== Segment start ==
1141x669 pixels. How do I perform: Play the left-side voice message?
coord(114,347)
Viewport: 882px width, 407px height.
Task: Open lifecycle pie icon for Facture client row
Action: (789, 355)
== Segment end ==
**Problem details**
Your task is an exact transcription of every line above.

**Answer for the task**
1141x669 pixels. How do I perform: Play the left-side voice message?
coord(114,347)
Viewport: 882px width, 407px height.
Task: Open lifecycle pie icon for Facture client row
Action: (789, 355)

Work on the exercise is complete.